PROBLEM STATEMENT: Copy out the lines below, swapping each "pixels" for "px" and leaving all else as it is.

Dataset records:
------

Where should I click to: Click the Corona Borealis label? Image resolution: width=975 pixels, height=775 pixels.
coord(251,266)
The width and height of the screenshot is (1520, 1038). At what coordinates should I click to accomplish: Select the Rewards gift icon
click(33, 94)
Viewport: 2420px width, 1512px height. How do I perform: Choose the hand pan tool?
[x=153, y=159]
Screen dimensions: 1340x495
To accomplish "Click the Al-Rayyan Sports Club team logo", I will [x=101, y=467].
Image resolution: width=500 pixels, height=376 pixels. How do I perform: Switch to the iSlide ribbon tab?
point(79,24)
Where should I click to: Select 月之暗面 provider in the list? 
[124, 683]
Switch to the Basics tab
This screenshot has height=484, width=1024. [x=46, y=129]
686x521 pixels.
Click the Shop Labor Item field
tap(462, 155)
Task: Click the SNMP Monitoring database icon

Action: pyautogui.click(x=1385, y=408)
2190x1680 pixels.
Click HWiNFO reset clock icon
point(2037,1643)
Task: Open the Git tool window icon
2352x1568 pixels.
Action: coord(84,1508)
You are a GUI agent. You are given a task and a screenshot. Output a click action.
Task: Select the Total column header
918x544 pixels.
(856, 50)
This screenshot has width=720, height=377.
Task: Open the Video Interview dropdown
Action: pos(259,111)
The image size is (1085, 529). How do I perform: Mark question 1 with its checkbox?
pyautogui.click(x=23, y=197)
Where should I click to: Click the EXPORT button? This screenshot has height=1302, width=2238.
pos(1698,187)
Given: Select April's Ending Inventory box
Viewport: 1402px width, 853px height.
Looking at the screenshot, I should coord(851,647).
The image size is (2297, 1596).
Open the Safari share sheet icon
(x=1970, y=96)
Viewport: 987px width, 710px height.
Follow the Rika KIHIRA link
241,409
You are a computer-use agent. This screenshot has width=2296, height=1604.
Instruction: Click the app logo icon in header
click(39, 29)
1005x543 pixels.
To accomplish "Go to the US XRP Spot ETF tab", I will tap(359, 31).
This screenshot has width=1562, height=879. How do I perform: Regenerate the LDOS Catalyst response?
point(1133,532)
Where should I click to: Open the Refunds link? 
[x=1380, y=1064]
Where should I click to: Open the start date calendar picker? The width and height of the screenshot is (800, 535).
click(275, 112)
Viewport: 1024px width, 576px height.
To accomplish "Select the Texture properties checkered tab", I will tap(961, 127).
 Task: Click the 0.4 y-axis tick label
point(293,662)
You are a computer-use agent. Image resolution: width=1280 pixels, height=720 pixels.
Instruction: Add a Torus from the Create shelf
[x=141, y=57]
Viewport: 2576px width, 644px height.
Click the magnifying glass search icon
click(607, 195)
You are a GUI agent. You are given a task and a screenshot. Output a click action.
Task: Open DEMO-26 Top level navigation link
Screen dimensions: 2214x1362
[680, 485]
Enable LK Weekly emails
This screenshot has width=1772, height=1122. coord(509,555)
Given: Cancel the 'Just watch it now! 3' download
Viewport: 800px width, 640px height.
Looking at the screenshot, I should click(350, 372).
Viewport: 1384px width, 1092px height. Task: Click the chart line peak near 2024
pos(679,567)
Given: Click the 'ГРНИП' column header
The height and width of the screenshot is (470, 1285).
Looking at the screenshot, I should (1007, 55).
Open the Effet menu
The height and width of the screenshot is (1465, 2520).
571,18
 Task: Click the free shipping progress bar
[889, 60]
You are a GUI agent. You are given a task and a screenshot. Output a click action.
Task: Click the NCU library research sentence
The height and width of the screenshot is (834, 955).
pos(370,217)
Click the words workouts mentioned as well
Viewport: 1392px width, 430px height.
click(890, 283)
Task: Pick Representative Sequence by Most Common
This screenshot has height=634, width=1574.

------

WRITTEN ANSWER:
Where should I click to: Click the Corona Borealis label? Image resolution: width=975 px, height=775 px.
coord(251,266)
The width and height of the screenshot is (1520, 1038). At what coordinates should I click to accomplish: Select the Rewards gift icon
click(33, 94)
Viewport: 2420px width, 1512px height. How do I perform: Choose the hand pan tool?
[x=153, y=159]
Screen dimensions: 1340x495
To accomplish "Click the Al-Rayyan Sports Club team logo", I will [x=101, y=467].
Image resolution: width=500 px, height=376 px. How do I perform: Switch to the iSlide ribbon tab?
point(79,24)
Where should I click to: Select 月之暗面 provider in the list? 
[124, 683]
Switch to the Basics tab
This screenshot has height=484, width=1024. [x=46, y=129]
686x521 px.
Click the Shop Labor Item field
tap(462, 155)
Task: Click the SNMP Monitoring database icon

Action: pyautogui.click(x=1385, y=408)
2190x1680 px.
Click HWiNFO reset clock icon
point(2037,1643)
Task: Open the Git tool window icon
2352x1568 px.
Action: coord(84,1508)
You are a GUI agent. You are given a task and a screenshot. Output a click action.
Task: Select the Total column header
918x544 px.
(856, 50)
This screenshot has width=720, height=377.
Task: Open the Video Interview dropdown
Action: pos(259,111)
The image size is (1085, 529). How do I perform: Mark question 1 with its checkbox?
pyautogui.click(x=23, y=197)
Where should I click to: Click the EXPORT button? This screenshot has height=1302, width=2238.
pos(1698,187)
Given: Select April's Ending Inventory box
Viewport: 1402px width, 853px height.
Looking at the screenshot, I should coord(851,647).
The image size is (2297, 1596).
Open the Safari share sheet icon
(x=1970, y=96)
Viewport: 987px width, 710px height.
Follow the Rika KIHIRA link
241,409
You are a computer-use agent. This screenshot has width=2296, height=1604.
Instruction: Click the app logo icon in header
click(39, 29)
1005x543 px.
To accomplish "Go to the US XRP Spot ETF tab", I will tap(359, 31).
This screenshot has width=1562, height=879. How do I perform: Regenerate the LDOS Catalyst response?
point(1133,532)
Where should I click to: Open the Refunds link? 
[x=1380, y=1064]
Where should I click to: Open the start date calendar picker? The width and height of the screenshot is (800, 535).
click(275, 112)
Viewport: 1024px width, 576px height.
To accomplish "Select the Texture properties checkered tab", I will tap(961, 127).
 Task: Click the 0.4 y-axis tick label
point(293,662)
You are a computer-use agent. Image resolution: width=1280 px, height=720 px.
Instruction: Add a Torus from the Create shelf
[x=141, y=57]
Viewport: 2576px width, 644px height.
Click the magnifying glass search icon
click(607, 195)
You are a GUI agent. You are given a task and a screenshot. Output a click action.
Task: Open DEMO-26 Top level navigation link
Screen dimensions: 2214x1362
[680, 485]
Enable LK Weekly emails
This screenshot has width=1772, height=1122. coord(509,555)
Given: Cancel the 'Just watch it now! 3' download
Viewport: 800px width, 640px height.
Looking at the screenshot, I should click(350, 372).
Viewport: 1384px width, 1092px height. Task: Click the chart line peak near 2024
pos(679,567)
Given: Click the 'ГРНИП' column header
The height and width of the screenshot is (470, 1285).
Looking at the screenshot, I should (1007, 55).
Open the Effet menu
The height and width of the screenshot is (1465, 2520).
571,18
 Task: Click the free shipping progress bar
[889, 60]
You are a GUI agent. You are given a task and a screenshot. Output a click action.
Task: Click the NCU library research sentence
The height and width of the screenshot is (834, 955).
pos(370,217)
Click the words workouts mentioned as well
Viewport: 1392px width, 430px height.
click(890, 283)
Task: Pick Representative Sequence by Most Common
This screenshot has height=634, width=1574.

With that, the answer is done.